Dysponetus caecus

Dysponetus caecus (Langerhans, 1880)

Chrysopetalum caecum Langerhans, 1880: 278, pl. 14, fig. 9 (type locality: Madeira Island).

Chrysopetalum caecum – Laubier 1964: 125, figs 1–2 (Mediterranean Sea, 32 m).

Dysponetus caecus – Dahlgren & Pleijel 1995: 159, figs 2–3 (Scotland, Sweden and Denmark, intertidal to 85 m). — Böggemann 2009: 283, figs 20–21 (Angola and Guinea Basins, 5048–5494 m). — Watson et al. 2014: 315, fig. 3a–b (Senghor Seamount, 3241 m).

FRANCE • 1 af; Bay of Biscay, Saint Nazaire Canyon; 46°14.22′ N, 04°19.56′ W; 755 m; St M 84- 5_690; DBUA 0002277.

MOROCCO • 2 af; Gulf of Cadiz, Mercator mud volcano; 35°17.916′ N, 06°38.709′ W; 354 m; St 64PE284_12750W; DBUA 0001620.

All three specimens examined are very small and incomplete; longest fragment nearly complete, with 22 chaetigers, 3.6 mm long (DBUA 0001620), in poor condition. Body semi-transparent, with orange intestine. Notochaetae long, bright and translucent, covering dorsum from chaetiger 8/ 9 in smaller fragments. Prostomium sub-quadrangular, without eyes; palps and antennae missing in all specimens. Elongate, single lobe present ventrally on posterior margin of mouth. Pharynx visible through body wall, extending to segment 7; jaws not visible. First segment reduced, with two pairs of tentacular cirri (only cirrophores present). Second segment with uniramous parapodia, notochaetae, dorsal cirri and ventral cirri. Following parapodia biramous, with well-developed chaetigerous lobes, dorsal cirri and ventral cirri. Notopodial lobes low, conical mounds. Neuropodial lobes cylindrical, elongate, much longer than notopodia. Dorsal and ventral cirri tapering to long and filiform tips, almost as long as chaetae; dorsal cirri longer than ventral cirri. Notochaetae spine-like, internally chambered, with two longitudinal rows of long alternating spinelets. Neurochaetae with internally chambered shafts and very finely serrated falcigerous blades with minute bidentate tips.

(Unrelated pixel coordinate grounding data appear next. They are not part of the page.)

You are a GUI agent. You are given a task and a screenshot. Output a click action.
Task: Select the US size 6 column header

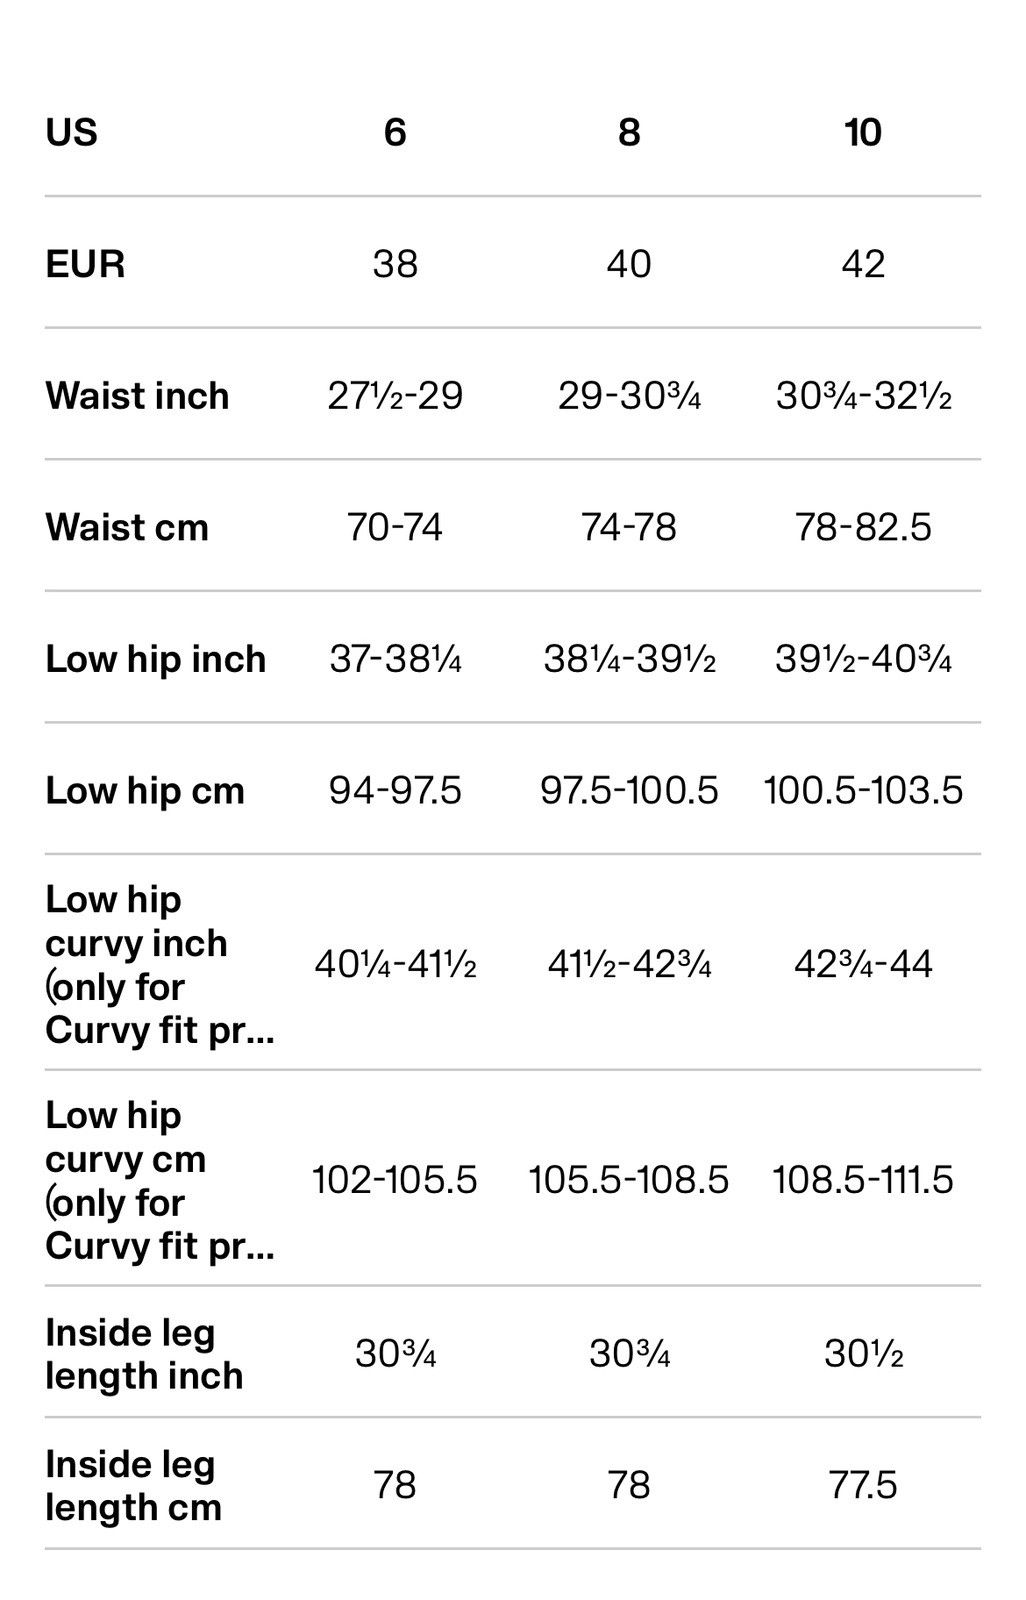tap(395, 133)
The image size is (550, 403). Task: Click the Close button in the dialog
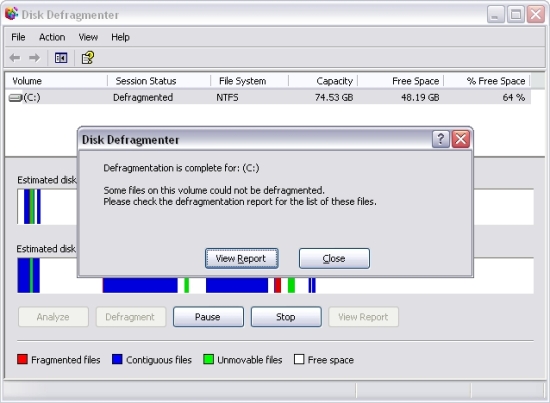coord(334,258)

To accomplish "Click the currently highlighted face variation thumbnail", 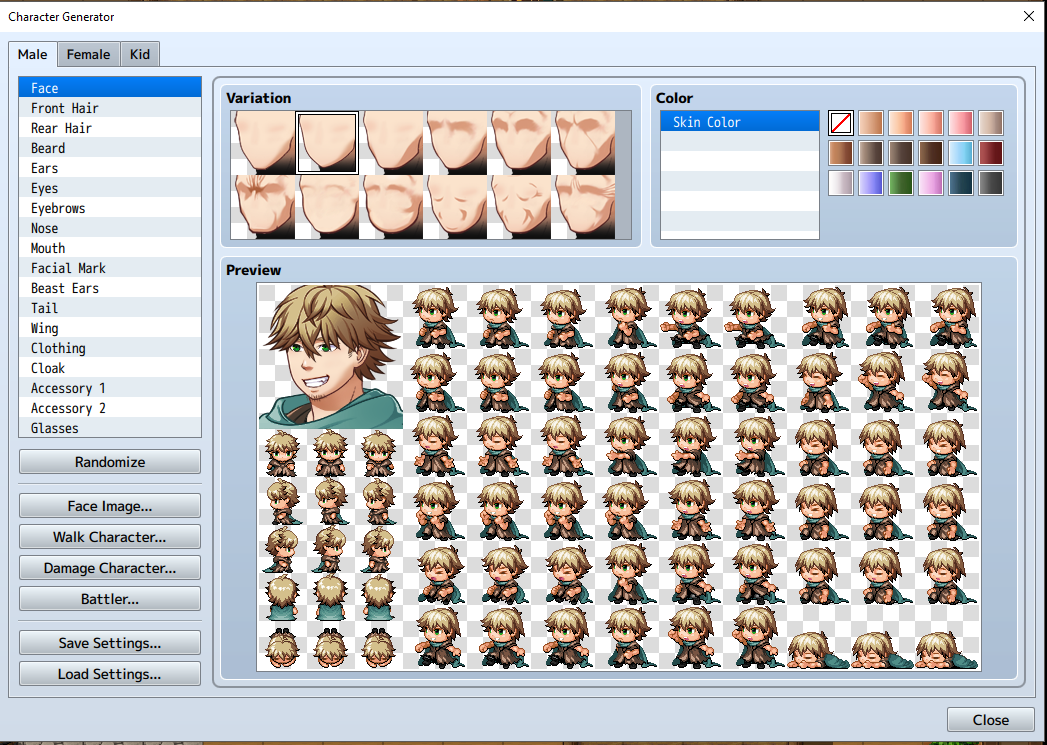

This species was originally described from Madeira Island (Langerhans 1880) and was later reported from the Mediterranean Sea (Banyuls-sur-Mer; Laubier 1964). In the absence of extant type material, Dahlgren & Pleijel (1995) designated a neotype from the Mediterranean Sea and further extended the geographical distribution of the species to the NW European margin. More recently, Böggemann (2009) and Watson et al. (2014) described the same species from deeper waters off W Africa. Watson et al. (2014) discussed some morphological differences between the NE Atlantic, Mediterranean Sea and Angola Basin abyssal specimens. According to these authors, the Senghor Seamount and Madeira Island specimens have moderate length palps comparing to the longer palps of the Mediterranean Sea specimens. Also, the Senghor Seamount specimens have biramous parapodia on segment 2 without ventral cirri, while the Mediterranean Sea and Angola Basin specimens have uniramous parapodia on segment 2, with notochaetae, dorsal cirri and ventral cirri. Furthermore, a marked increase of notochaetal length between chaetigers 9 and 13 was observed for the first time in Senghor Seamount specimens (Watson et al. 2014). In the specimens examined herein, palps are missing and segment 2 has uniramous parapodia with notochaetae, dorsal and ventral cirri, similar to the Mediterranean Sea specimens. As already mentioned by Watson et al. (2014), this taxon may be a complex of cryptic species and needs further revision, preferably with the inclusion of molecular data.

Dysponetus caecus was previously recorded from shallow depths among sponges and kelp holdfasts from the intertidal to 85 m from S Sweden to Madeira Island, including N and W Scotland and N Denmark (Dahlgren & Pleijel 1995) and in similar habitats from the Mediterranean Sea (Alboran Sea and Banyuls-sur-Mer; San Martín 2004). The species was reported from deeper waters (~ 3000 m) at Senghor Seamount, NW Africa, from fine clay sediments (Watson et al. 2014) and from muddy sand with shell and gravel in the Guinea, Angola and Cape Basins (5494 m; Böggemann 2009). The specimens studied here were found in Saint Nazaire Canyon (Bay of Biscay) (Fig. 1), in a cold-water coral environment at a depth of 755 m, and in the Mercator MV (Gulf of Cadiz), in sunken wood colonization experiments densely colonised by Xylophaga dorsalis (W. Turton, 1819) at a depth of 354 m (Cunha et al. 2013a).